Economia & Mercado
por Bruna Rocha
Publicado em 22/07/2025, às 09h30
Pouco conhecido pela maioria da população, o seguro-defeso, benefício voltado para pescadores artesanais durante o período em que a pesca é proibida para preservação ambiental, teve um aumento expressivo em 2025. Nos primeiros seis meses do ano, o governo federal já gastou R$ 5,5 bilhões, quase o total do valor pago ao longo de todo o ano passado. As informações são do portal UOL.
O seguro é pago pelo Instituto Nacional do Seguro Social (INSS) e só pode ser recebido por trabalhadores registrados no Registro Geral da Pesca (RGP), do Ministério da Pesca. Para se inscrever, o interessado precisa se filiar a colônias e federações vinculadas à Confederação Brasileira dos Trabalhadores da Pesca e Aquicultura (CBPA).
O número de pescadores inscritos no RGP saltou de 1 milhão em 2022 para 1,9 milhão em junho de 2025, um crescimento de 700 mil cadastros desde meados de 2024. Os beneficiários recebem um salário mínimo por mês, durante até cinco meses do ano.
Em 2024, o gasto total com o seguro-defeso foi de R$ 5,9 bilhões. Corrigido pela inflação, o valor equivalente seria de R$ 6,3 bilhões. Com os pagamentos de 2025 se aproximando desse total em apenas meio ano, órgãos de controle passaram a investigar.

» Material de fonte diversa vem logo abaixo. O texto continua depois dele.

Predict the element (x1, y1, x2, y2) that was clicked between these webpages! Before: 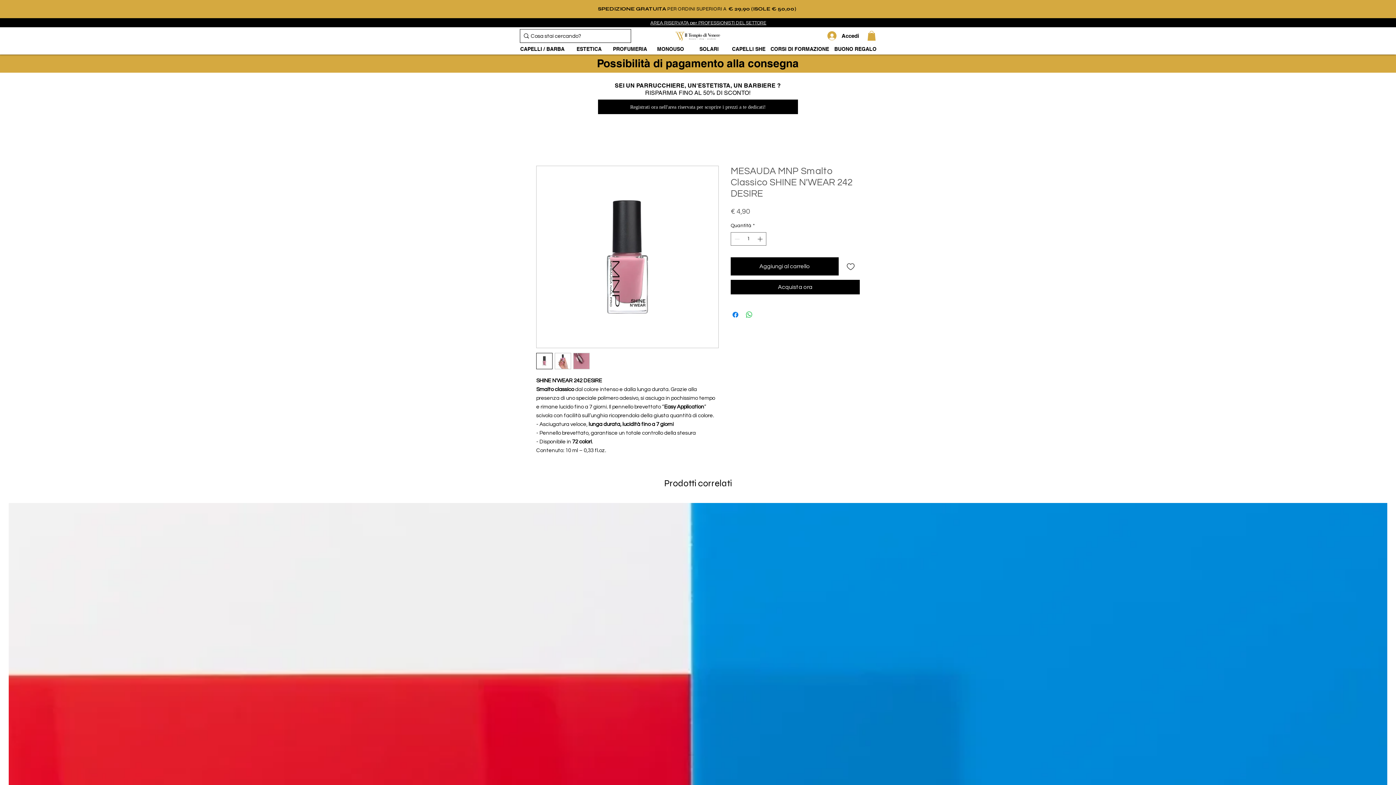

Dos R$ 5,5 bilhões pagos até agora, cerca de R$ 3,5 bilhões foram destinados aos estados do Maranhão, Pará e Piauí — regiões onde há dezenas de municípios com mais pescadores registrados do que a população economicamente ativa permitiria. Diante da discrepância, a Controladoria-Geral da União (CGU) instaurou uma auditoria para investigar possíveis fraudes e "beneficiários fantasmas".
Procurados pela reportagem do UOL, o Ministério da Pesca, o Ministério da Previdência e o INSS não se manifestaram sobre o aumento nos gastos nem sobre os indícios de irregularidades.